I felt guilty the other day about having too much fun playing WoW. Yes that’s right – I felt guilty about having fun. So much so that it triggered a solemn heart to heart with my husband. He loves it when I do that. He’s usually happily getting on with something and I turn up full of angst and all my neuroses.
I do of course know where this guilt complex comes from – although my mother will probably kill me for sharing if she ever finds out. It comes from when I was younger. I was regarded as a “high achiever” as a child, basically from the moment I did something clever in front of the health visitor with some plastic letters (spelled out something profound in Latin perhaps while all my friends were busy stuffing the letters up their noses). Don’t get too grand an idea though …once my mother was in an argument with my father—which I overheard from my position at the top of the stairs (not at all eavesdropping)– and said, “Everyone knows Shell is a scholar.” I wasn’t that much of a scholar though because it was the first time I’d heard that particular word and I thought she meant “scallop” – I slunk away deeply confused but with an odd craving for sea food.
Anyway I digress. Basically I was always praised for working hard and achieving good results and I became very obsessed about it. I genuinely do not know what I would have done if I hadn’t had a first class honours in my degree. It was all or nothing with me. Everything always is. I know this isn’t healthy but I also know this is me. It’s part of the package.

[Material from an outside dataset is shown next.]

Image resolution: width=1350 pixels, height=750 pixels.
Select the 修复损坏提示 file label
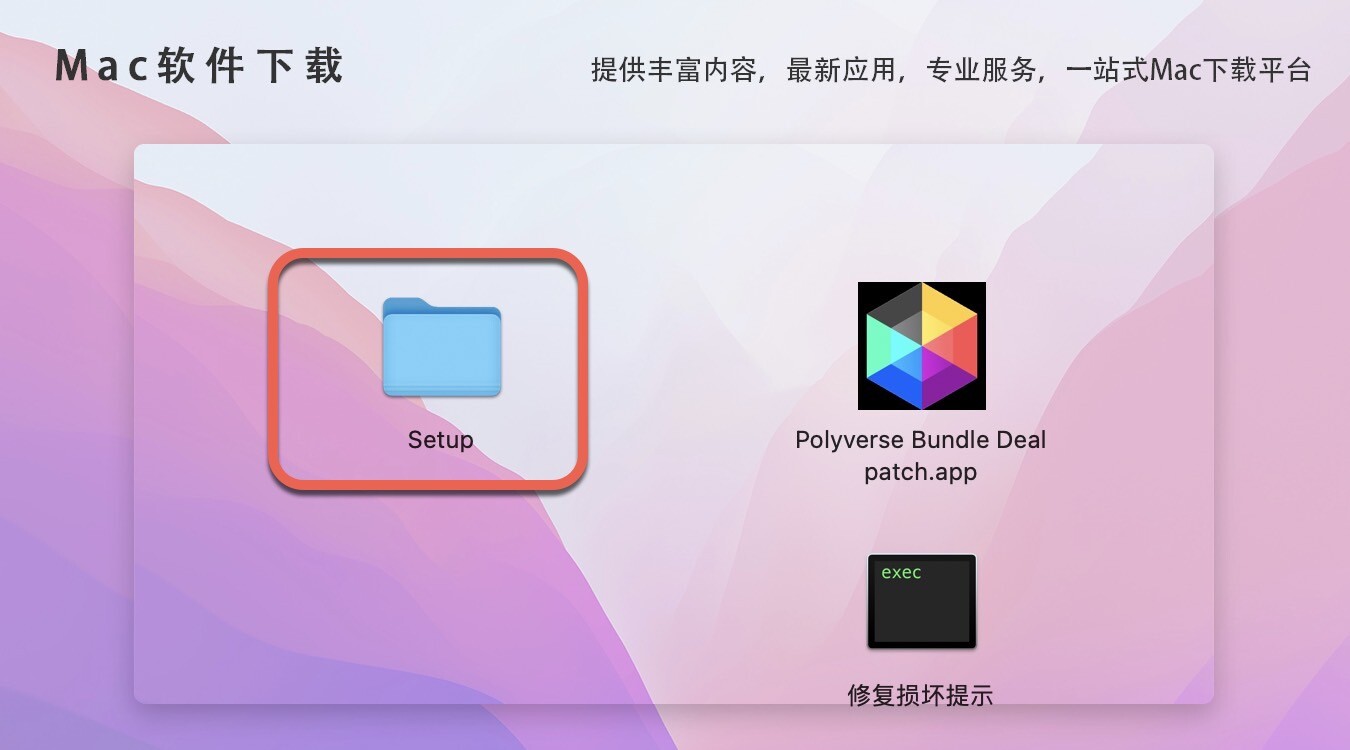tap(921, 695)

I still dream I’m preparing for exams and haven’t revised enough. I guess most of us do. But in my dreams there’s this dawning realisation that all that’s over now – that I’ve left school, that I’m working, that I don’t need to memorise all the ins and outs of the Treaty of Versailles anymore. And lately in those dreams I ask my mother permission to stop revising and amazingly she says yes and laughs as if it’s a silly question. And I am so relieved. But once I dreamt she was burying all my revision material in the back garden along with a dead body and I was furious that she was contaminating my stuff with a dead body. I immediately retrieved my books to bury them somewhere else. A very weird dream and almost physically exhausting what with all the digging.

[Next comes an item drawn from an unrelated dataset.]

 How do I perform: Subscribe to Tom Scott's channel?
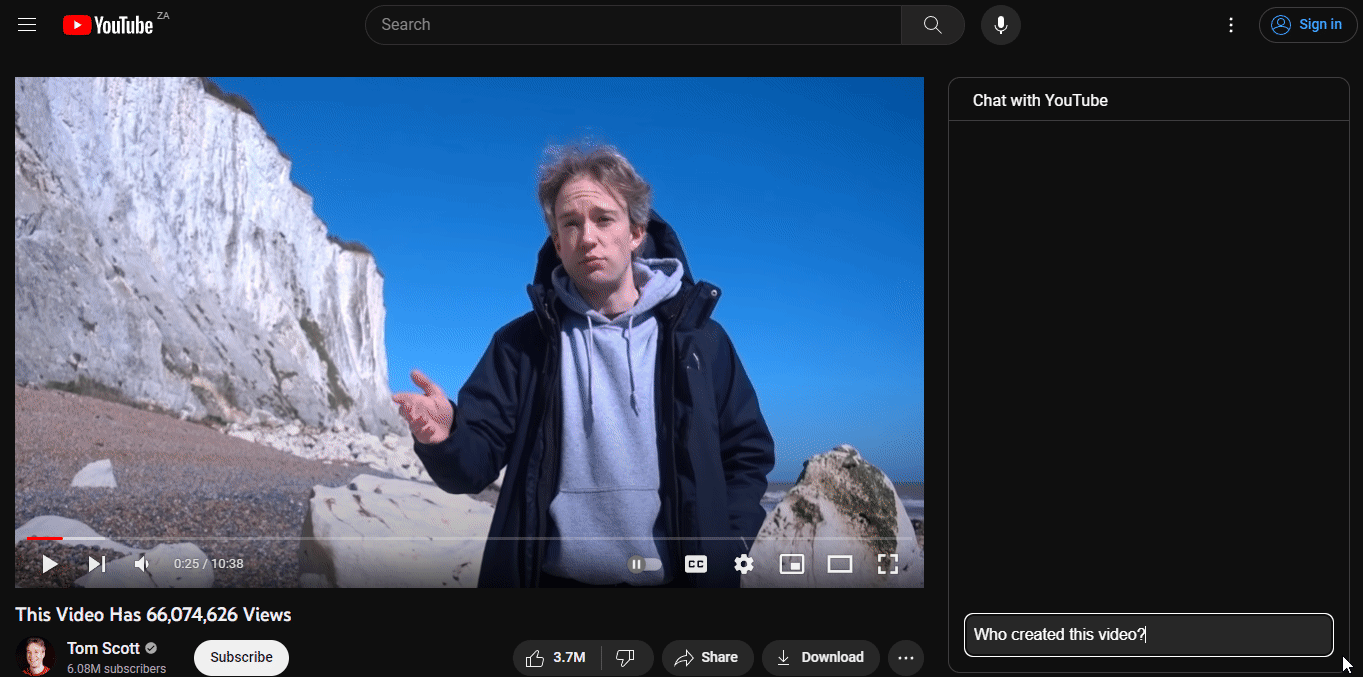[241, 657]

Anyway growing up I found the way to please was to get all As. The way to displease was to come 2nd in class (particularly if L my greatest rival beat me) or get a B+ or just seem to my parents “not to have that drive anymore.” That was the worst sin of all. I had to be the best and be seen to always want to be the best. I couldn’t let that slip. So I often felt guilty about watching TV or any form of relaxation because I was scared that it would suggest I was less than fully committed to my work. The results themselves weren’t enough – I had to show visibly that it was all consuming. Eventually it even got too much for my mother and step father. They would beg me to take a break from my studies – they would tell me a half hour off would be good for me. I even once remember by step father telling me I could probably afford to take the weekend off. I was aghast! That was unthinkable. By then it was too late – it was part of my core self to feel guilty every time I stopped working.
And if there was ever a moment when all my work had finished – exams over and all essays submitted, then the OCD would kick in. The more I tried to wind down the more my brain would tell me to get up and straighten the mat, dust the table 16 times, write out a list of all the reasons why I shouldn’t worry about whether a person looked at me funny the other day. It was always so exhausting. I remember one day telling my mother I wished I would break my leg or just get ill. When – horrified – she asked me why I said it was so I could lie on the sofa and sleep all day. She told me it sounded like I was very tired which I think, without sounding too harsh, was the understatement of the year.
Why am I talking about this now? Well it’s just that I’ve been really enjoying WoW lately but with that comes all the old guilt again. I work really hard at my job but cannot escape the guilt I feel at coming home and, after having some food, going on WoW to relax. The more I enjoy it – the guiltier I feel. I think I was happier having all the bad runs and aggro (literally and metaphorically). Perhaps that made it seem more like a job! The more I’ve enjoyed playing and gaining achievement, mounts, levelling, seeing new dungeons (I’ve discovered I haven’t done half the Burning Crusade dungeons- went in Magister’s Terrace for the first time yesterday) then the more guilty I’ve become. And I don’t want to be. This is something both my husband & I enjoy, but I also have time for family, reading, exercise, my dog etc. And as I’ve said I work very hard (see I must convince you of that fact or that’ll be another three hours of stress) and I’m totally committed to my job. So why am I guilty about something that gives me pleasure? Would I feel the same if this was a more “conventional” hobby? I don’t know. Certainly there is generally more acceptance about certain hobbies but since I never had hobbies when I was younger (it was all studying or reading) I suspect I’d feel the same. To play is in my head to be less than you should be, to fail to live up to expectations, to let yourself down. And there’s a part of me that still secretly applauds this attitude of mine even though I know the stress and anxiety it causes me. I wonder at the end of my life will I look back and be happy at all the studying and work I’ve done or will I wish for something else? I hope at least I’m holding my husband’s hand because in all this he’s the only one that has tried to teach me that life can be much so more than I once thought – that you can have fun without being a disappointment to all who matter. But good and patient teacher though he is I’m a difficult student – and in this case not a high achiever at all.